━━━ Text segment
Propulsion’s Data Science Batch 7 projects - Some highlights
This is the first of many project recaps that we’re writing for our future students and corporate partners to give insight into the kind of projects Propulsion’s Data Science students get to work on during their Capstone Project.
Propulsion’s batch #7 (May 13 2019 - July 31 2019) of Data Science students worked on five projects that were provided by our industrial partners, such as Swiss International Airlines, Qard and PriceHubble. All projects involved Machine Learning and two included Deep Learning. They covered a broader space of Data Science applications. Here is a list and some details.
Project 1 - Predicting Bise wind at Zurich airport - Swiss International Airlines
Zurich airport faces ~ 30% delays when the Bise wind (cold, dry, north-east to south-west direction) hits Zurich airport. This project focused on predicting Bise events as well as predicting their duration The two students who worked on this task reached a precision of ~80%. Though such results are high, they need to reach the 95% level to be used in a real-life warning system We’re happy with these results and even happier to know that the project will be continued in the upcoming Data Science batch.
Project 2 - Default Prediction on E-Commerce based on Public Data - qardfinance.com
As a FinTech startup, Qard analyzes e-commerce businesses applying for loans and uses a data-driven approach to identify those with a high risk of default on their loan payments. Qard would like to extend this system to using non-financial data. For the purpose of this project, Propulsion’s students worked on extracting e-commerce-specific non-financial data from around 400GB of structured/unstructured data that has been collected by Qard over the years. Propulsion students reached an accuracy of around 70% on identifying default cases using non-financial data. Development of such a system would essentially help all loan providers because they would not need to ask a borrower specific details about their finances.
━━━━━━
━━━ Source material
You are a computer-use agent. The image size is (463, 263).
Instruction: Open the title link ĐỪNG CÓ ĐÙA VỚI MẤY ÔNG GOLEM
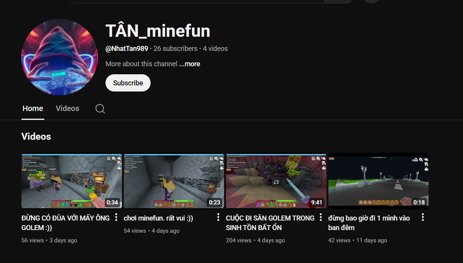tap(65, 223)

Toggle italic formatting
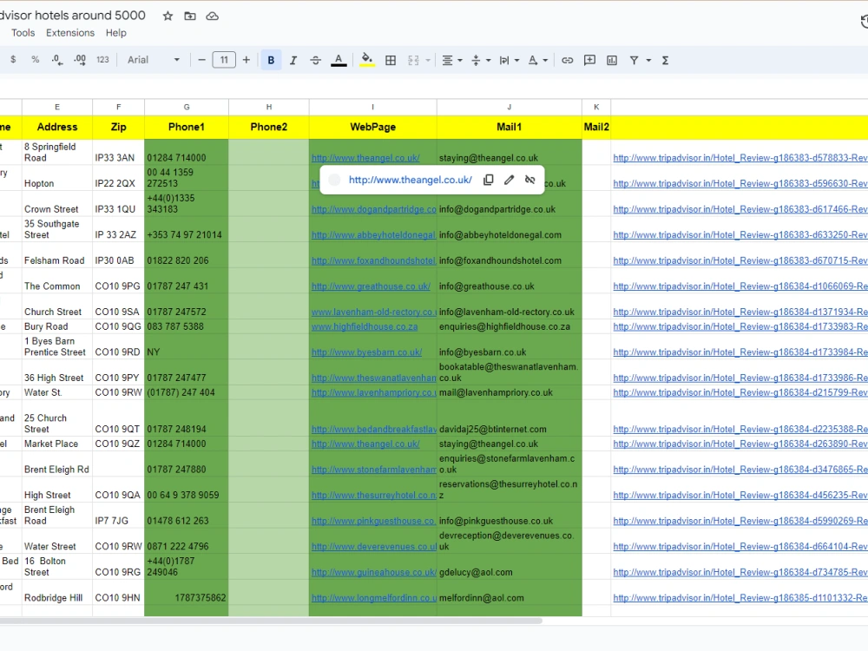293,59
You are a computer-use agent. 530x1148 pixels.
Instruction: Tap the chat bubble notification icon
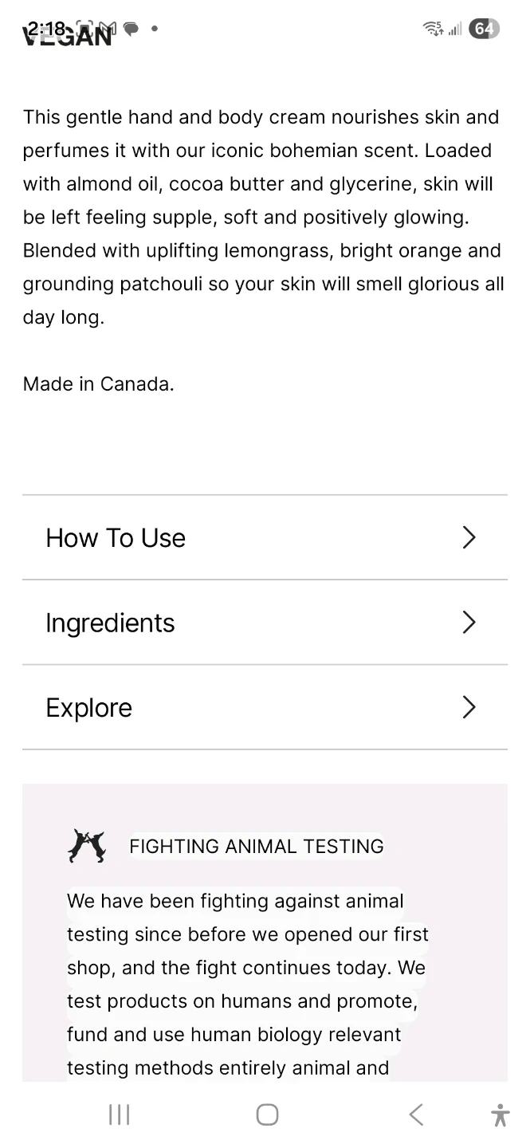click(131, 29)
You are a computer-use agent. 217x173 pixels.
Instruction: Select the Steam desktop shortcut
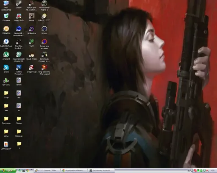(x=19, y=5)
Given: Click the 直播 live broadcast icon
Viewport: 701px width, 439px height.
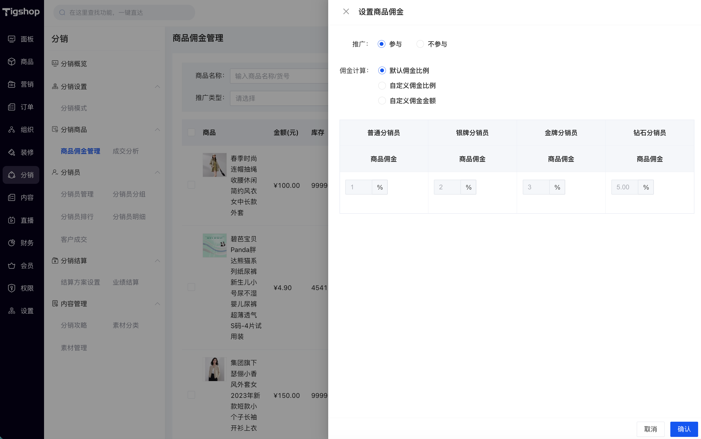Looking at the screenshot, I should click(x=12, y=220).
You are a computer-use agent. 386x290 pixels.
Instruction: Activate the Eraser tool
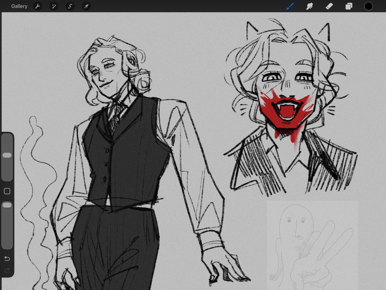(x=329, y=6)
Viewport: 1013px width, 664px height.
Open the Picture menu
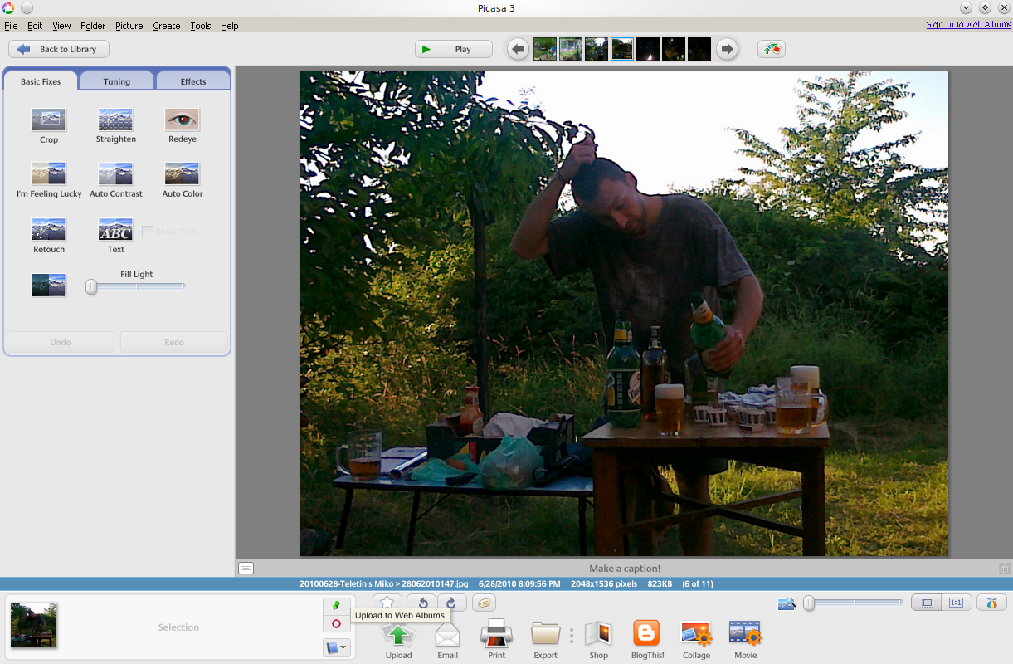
━━━━━━
#### Tasks to carry out:
a: Answer these questions from the project recap:
(i) What dates did Propulsion's batch #7 run?
(ii) What precision level must the Bise wind predictions reach before they can be used in a real-life warning system?
(iii) About how much data collected by Qard did the students extract non-financial data from?
b: Write out the portion of the project recap between "Project 2 - Default" and "about their finances.", inclusive.
c: Continue the recap of Propulsion's Data Science batch 7 projects from the point where it stops.

#### Answer section:
a:
(i) May 13 2019 to July 31 2019
(ii) 95%
(iii) Around 400GB

b:
Project 2 - Default Prediction on E-Commerce based on Public Data - qardfinance.com
As a FinTech startup, Qard analyzes e-commerce businesses applying for loans and uses a data-driven approach to identify those with a high risk of default on their loan payments. Qard would like to extend this system to using non-financial data. For the purpose of this project, Propulsion’s students worked on extracting e-commerce-specific non-financial data from around 400GB of structured/unstructured data that has been collected by Qard over the years. Propulsion students reached an accuracy of around 70% on identifying default cases using non-financial data. Development of such a system would essentially help all loan providers because they would not need to ask a borrower specific details about their finances.

c:
Project 3 - PhenoCAT: (Un)supervised classification of microscopy images with Deep Learning - personal student project
This was an independent project brought by one of the students with PhDs in similar fields. Image-based Genetic Perturbation screens are regularly used in research labs to identify markers of cancer causing genes. Such screens generate petabytes of data (millions of images) and require automatic systems to analyze these images. The two students wanted to test if they could use Deep Learning, primarily Convolutional Neural Networks and Variational Auto-Encoders to automatically classify images into their category of interests. Since no labeled data was present, students had to use active learning as a way to sequentially create their train-test data. The supervised approach produced an accuracy of >90%. A second approach using unsupervised learning based on auto-encoders needs further exploration, but was already able to create real looking computer generated images..
Project 4 - Real estate image classification (quality of houses) - Pricehubble
This project involved the application of Active Learning with Convolutional Neural Networks to automatically classify property images into different price categories. For the purpose of this project, multiple pre-trained networks (ex: ResNet and VGG16) were used as a starting point to further train them with our data. Using pre-trained networks is a standard practice in image analytics using Deep Learning. The student who worked on the challenge could achieve an accuracy of ~93% on this data.
Project 5 - Skill-gap analysis and course recommendations for your best-fit job - Propulsion
As an EdTech startup, Propulsion often looks for ways to help our students develop their learning needs using data. The central aim of this project was to identify the skill set required for the technology-related jobs in Switzerland, match it with the job seeker’s own skills and background (as extracted from LinkedIn profiles), and finally offer the latter suitable positions or training programs. To this end, the students employed NLP techniques to find out the semantic similarities between job ads and candidate skills, something which most job recommendation services lack. Propulsion is now working on developing this project as an online tool to help not only our students but also the general swiss public.